### [Exercise brief]
Output the data word for word. Begin at its first line and end at the line with "Biology (839, 1854)".

### [Excerpts from a dataset]
_ _ _ _

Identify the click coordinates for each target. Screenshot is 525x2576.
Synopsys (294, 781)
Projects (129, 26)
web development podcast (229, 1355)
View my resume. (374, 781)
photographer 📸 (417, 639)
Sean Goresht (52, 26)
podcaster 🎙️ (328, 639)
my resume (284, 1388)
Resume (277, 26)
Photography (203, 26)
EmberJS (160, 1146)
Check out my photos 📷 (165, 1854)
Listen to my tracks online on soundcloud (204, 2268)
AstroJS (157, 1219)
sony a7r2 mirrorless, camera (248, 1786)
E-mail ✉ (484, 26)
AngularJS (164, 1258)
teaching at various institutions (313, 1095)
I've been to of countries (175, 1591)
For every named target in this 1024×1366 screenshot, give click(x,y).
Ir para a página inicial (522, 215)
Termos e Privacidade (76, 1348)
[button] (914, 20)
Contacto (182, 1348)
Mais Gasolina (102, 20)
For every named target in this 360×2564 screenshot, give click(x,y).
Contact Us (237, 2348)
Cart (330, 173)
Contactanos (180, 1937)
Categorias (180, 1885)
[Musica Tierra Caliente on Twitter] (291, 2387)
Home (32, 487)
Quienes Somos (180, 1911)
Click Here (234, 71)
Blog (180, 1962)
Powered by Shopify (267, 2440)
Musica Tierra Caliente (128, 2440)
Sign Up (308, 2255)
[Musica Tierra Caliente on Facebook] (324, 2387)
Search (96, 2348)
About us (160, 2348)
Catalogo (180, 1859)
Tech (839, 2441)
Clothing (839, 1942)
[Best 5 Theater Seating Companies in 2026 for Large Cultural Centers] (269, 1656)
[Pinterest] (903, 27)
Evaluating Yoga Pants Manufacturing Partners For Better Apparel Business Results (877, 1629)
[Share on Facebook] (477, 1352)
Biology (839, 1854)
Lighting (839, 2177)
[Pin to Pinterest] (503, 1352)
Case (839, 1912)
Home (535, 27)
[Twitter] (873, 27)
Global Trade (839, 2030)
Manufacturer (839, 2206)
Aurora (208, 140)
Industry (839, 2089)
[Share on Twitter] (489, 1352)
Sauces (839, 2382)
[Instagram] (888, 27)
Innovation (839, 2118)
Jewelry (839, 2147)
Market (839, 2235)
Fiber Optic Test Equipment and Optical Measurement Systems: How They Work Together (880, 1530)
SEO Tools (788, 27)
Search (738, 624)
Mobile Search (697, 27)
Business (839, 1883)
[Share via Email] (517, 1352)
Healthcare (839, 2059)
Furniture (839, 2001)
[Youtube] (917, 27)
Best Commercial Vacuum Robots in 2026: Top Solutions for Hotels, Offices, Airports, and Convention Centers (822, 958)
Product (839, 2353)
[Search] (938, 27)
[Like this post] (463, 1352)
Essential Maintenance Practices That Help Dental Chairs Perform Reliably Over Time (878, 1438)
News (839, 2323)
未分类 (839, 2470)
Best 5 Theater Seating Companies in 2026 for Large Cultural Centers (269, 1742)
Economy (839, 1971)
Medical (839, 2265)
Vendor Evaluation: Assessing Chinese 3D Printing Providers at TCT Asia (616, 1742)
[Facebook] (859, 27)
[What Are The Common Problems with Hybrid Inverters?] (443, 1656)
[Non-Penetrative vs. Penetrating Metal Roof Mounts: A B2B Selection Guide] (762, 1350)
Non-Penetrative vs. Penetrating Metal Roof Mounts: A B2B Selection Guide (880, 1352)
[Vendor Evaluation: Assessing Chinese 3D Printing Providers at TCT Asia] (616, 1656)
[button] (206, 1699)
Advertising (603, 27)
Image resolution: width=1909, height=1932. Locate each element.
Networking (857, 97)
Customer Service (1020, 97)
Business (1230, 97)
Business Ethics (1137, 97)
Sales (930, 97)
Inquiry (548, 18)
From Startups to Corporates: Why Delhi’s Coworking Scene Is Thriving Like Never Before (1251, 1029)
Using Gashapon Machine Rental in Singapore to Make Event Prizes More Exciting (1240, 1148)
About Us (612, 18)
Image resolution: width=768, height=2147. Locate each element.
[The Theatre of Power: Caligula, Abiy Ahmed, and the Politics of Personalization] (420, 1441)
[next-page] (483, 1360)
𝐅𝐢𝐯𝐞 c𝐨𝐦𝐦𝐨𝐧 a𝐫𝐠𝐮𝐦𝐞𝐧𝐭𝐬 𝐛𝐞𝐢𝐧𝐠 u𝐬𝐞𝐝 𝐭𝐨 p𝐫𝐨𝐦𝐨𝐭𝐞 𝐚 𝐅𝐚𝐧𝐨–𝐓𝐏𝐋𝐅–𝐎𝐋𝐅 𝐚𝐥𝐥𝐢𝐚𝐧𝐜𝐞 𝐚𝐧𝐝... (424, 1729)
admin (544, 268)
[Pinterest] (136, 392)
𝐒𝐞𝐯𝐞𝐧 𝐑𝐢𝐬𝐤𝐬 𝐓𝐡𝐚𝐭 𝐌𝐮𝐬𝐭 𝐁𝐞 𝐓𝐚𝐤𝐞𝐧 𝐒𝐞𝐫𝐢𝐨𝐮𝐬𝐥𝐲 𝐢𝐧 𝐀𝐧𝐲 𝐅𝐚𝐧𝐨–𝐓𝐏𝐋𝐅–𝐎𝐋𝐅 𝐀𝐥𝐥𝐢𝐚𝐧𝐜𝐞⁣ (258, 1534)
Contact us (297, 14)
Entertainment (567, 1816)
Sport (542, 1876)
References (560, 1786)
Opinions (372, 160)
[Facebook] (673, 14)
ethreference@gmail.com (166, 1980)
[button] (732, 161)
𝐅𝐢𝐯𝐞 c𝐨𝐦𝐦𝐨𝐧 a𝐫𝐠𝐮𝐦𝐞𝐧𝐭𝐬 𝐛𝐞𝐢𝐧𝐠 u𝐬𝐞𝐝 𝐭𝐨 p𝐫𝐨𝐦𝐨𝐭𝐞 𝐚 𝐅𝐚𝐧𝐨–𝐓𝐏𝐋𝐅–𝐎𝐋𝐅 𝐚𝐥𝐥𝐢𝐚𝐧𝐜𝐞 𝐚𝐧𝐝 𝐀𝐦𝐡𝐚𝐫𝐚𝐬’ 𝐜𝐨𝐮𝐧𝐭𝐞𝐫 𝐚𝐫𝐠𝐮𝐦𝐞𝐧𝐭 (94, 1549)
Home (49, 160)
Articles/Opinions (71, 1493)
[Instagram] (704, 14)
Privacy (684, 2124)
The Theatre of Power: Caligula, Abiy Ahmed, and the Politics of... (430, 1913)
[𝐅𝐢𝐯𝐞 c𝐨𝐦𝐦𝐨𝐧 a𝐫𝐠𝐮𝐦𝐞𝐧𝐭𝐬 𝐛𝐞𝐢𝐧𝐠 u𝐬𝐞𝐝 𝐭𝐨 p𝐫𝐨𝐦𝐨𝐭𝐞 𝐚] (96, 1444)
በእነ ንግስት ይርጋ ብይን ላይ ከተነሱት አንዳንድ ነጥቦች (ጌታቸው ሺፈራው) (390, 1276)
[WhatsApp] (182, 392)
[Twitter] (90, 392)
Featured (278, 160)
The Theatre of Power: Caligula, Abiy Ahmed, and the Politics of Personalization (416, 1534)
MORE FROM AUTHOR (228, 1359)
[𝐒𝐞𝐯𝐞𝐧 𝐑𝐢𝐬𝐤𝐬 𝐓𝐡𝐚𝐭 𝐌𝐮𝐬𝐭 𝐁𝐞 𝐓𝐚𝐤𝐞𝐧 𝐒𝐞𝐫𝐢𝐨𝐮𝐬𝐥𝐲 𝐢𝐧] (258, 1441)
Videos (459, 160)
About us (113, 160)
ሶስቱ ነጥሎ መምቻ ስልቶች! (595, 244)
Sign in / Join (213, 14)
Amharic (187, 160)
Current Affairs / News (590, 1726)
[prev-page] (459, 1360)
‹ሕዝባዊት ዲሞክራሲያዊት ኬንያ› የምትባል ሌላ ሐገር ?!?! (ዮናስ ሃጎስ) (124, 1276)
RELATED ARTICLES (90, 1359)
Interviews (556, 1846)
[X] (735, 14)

_ _ _ _

### [Task response]
Identify the click coordinates for each target. Screenshot is 525x2576.
Synopsys (294, 781)
Projects (129, 26)
web development podcast (229, 1355)
View my resume. (374, 781)
photographer 📸 (417, 639)
Sean Goresht (52, 26)
podcaster 🎙️ (328, 639)
my resume (284, 1388)
Resume (277, 26)
Photography (203, 26)
EmberJS (160, 1146)
Check out my photos 📷 (165, 1854)
Listen to my tracks online on soundcloud (204, 2268)
AstroJS (157, 1219)
sony a7r2 mirrorless, camera (248, 1786)
E-mail ✉ (484, 26)
AngularJS (164, 1258)
teaching at various institutions (313, 1095)
I've been to of countries (175, 1591)
For every named target in this 1024×1366 screenshot, give click(x,y).
Ir para a página inicial (522, 215)
Termos e Privacidade (76, 1348)
[button] (914, 20)
Contacto (182, 1348)
Mais Gasolina (102, 20)
For every named target in this 360×2564 screenshot, give click(x,y).
Contact Us (237, 2348)
Cart (330, 173)
Contactanos (180, 1937)
Categorias (180, 1885)
[Musica Tierra Caliente on Twitter] (291, 2387)
Home (32, 487)
Quienes Somos (180, 1911)
Click Here (234, 71)
Blog (180, 1962)
Powered by Shopify (267, 2440)
Musica Tierra Caliente (128, 2440)
Sign Up (308, 2255)
[Musica Tierra Caliente on Facebook] (324, 2387)
Search (96, 2348)
About us (160, 2348)
Catalogo (180, 1859)
Tech (839, 2441)
Clothing (839, 1942)
[Best 5 Theater Seating Companies in 2026 for Large Cultural Centers] (269, 1656)
[Pinterest] (903, 27)
Evaluating Yoga Pants Manufacturing Partners For Better Apparel Business Results (877, 1629)
[Share on Facebook] (477, 1352)
Biology (839, 1854)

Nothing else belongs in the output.